Emma Schieck reached the pinnacle of the sport she loves when she won a gold medal at the Tokyo Summer Paralympics as a member of the U.S. sitting volleyball team.
By Brandon Bieltz, University Communications.
When Emma Schieck first started playing volleyball at age 7, not everybody thought that it was for her. Because of permanent nerve damage that prevents her from fully straightening and rotating her left arm, a sport like soccer might be more her speed, they said.
But Schieck loved volleyball from the first time she picked up a ball at an elementary school “try it sports day.”
“I loved it. It was the best time,” says Schieck, now a junior at Carolina. “I had to leave volleyball to go to the cheerleading session, and I remember in the middle of the session getting up and leaving, going out the back so I could go back to the gym and play more volleyball.”
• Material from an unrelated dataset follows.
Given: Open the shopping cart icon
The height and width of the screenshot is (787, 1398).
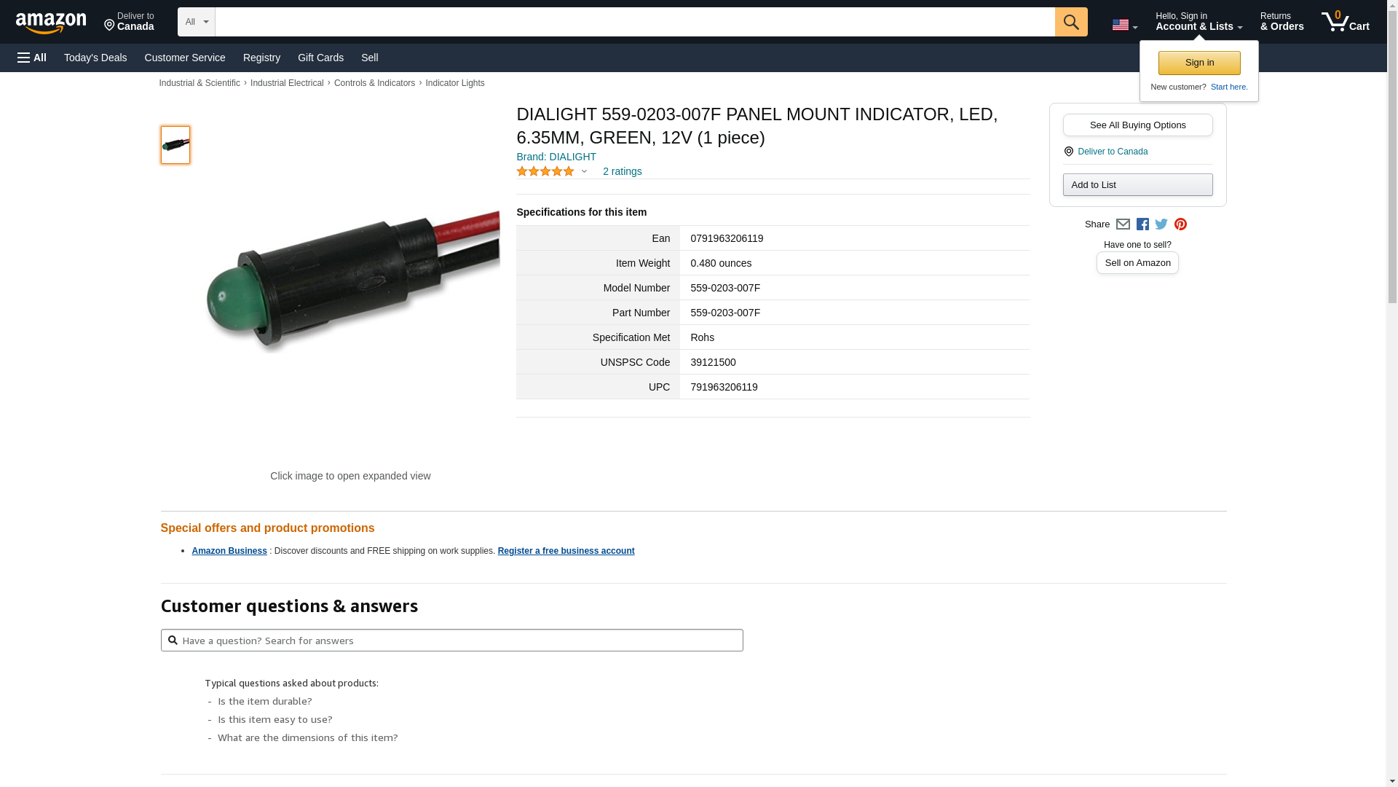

She wasn’t going to let a physical disability get in her way. The suggestion that she couldn’t play has fueled her drive. She has played 13 years of standing volleyball, and, most recently, picked up sitting volleyball, the adaptative version of the sport.
Schieck recently reached the pinnacle of the sport she loves when she won a gold medal at the Tokyo Summer Paralympics as a member of the U.S. sitting volleyball team. With Schieck acing the gold-medal point, the team defeated China 3-1 on Sept. 5 in Tokyo to earn gold.
‘A rough transition’
Schieck had thought that her volleyball career would end in high school, but when she was 16, a referee at a standing volleyball national qualifier pulled her aside after a match.
The referee, Elliot Blake, was the USA Volleyball’s sitting volleyball program manager, and he convinced her to give the sport a try. A few weeks later, she was at a tryout in Virginia and then drove 21 hours from her hometown of Statesville, North Carolina, to Oklahoma City for training.
Schieck’s initial impression of sitting volleyball wasn’t positive.
“Volleyball was something I was comfortable with and confident in and really loved,” she says. “Playing sitting down, it felt like it was all being taken away. I have both of my legs. I can run. I can jump. And I like to think I was pretty good at standing volleyball. All of a sudden, running and jumping didn’t matter, and my arm couldn’t reach the floor.”
She was ready to quit, but her family encouraged her to attend one more training camp in 2017. That’s when the national team coach asked her to try out for Team USA.
“That’s where it clicked that this was serious. I couldn’t turn this down,” Schieck says. “As I got the hang of it and met the team, I absolutely fell in love with the sport.”
Schieck has trained with the national program and has competed internationally for the past three years. When Carolina classes transitioned to remote learning during the pandemic, the Tar Heel trained harder, working out for four hours a day and traveling to Oklahoma to practice.
Representing the United States and adaptive sports
Schieck hadn’t dismissed the Tokyo Paralympics but she viewed her training as prep for the 2024 Paralympics in Paris. So she was astonished when she learned she had made the final U.S. roster as an outside hitter.
“It was the most surreal feeling,” she says. “I had my phone glued to my side for days, and I saw [my coach’s] name pop up, and my vision started going out. My heart was beating out of my chest. I was in shock and disbelief. As soon as I found out, I packed my bags.”
Schieck spent July in Oklahoma practicing with the team and squeezing in personal workouts at night.
“Making the roster was one thing, but I didn’t want to make the roster and not do everything I can to be as much of an asset as I can be in Tokyo,” she says.
After a short recovery period back in Chapel Hill in early August, Schieck left for Tokyo on Aug. 15 with preliminary round matches against Rwanda, China and the Russian Paralympic Committee. The team beat Brazil in the semifinals to advance to the gold-medal match against China.
The United States defeated China 3-1 to earn the gold medal. Schieck sealed the victory by acing the match point.
While she was representing the U.S., she was also representing the Paralympic movement and push for adaptive sports that create opportunities for everybody, regardless of physical abilities. Schieck says it means the world to her to be part of advancing that mission.
Despite a lifetime of volleyball, she didn’t even know the sport she’s competing in existed in the 2016 Paralympic Games. She now hopes to be part of promoting adaptive sports and the athletes to open doors for future competitors. Schieck plans to use her studies at Carolina — sports administration and interpersonal and organizational communication — to help her achieve that goal off the court, too.
“I played standing volleyball for years, and nothing pushed me like sitting volleyball did,” Schieck says. “Adaptative sports are not less than or easier. But adaptative sports can be played by everyone.”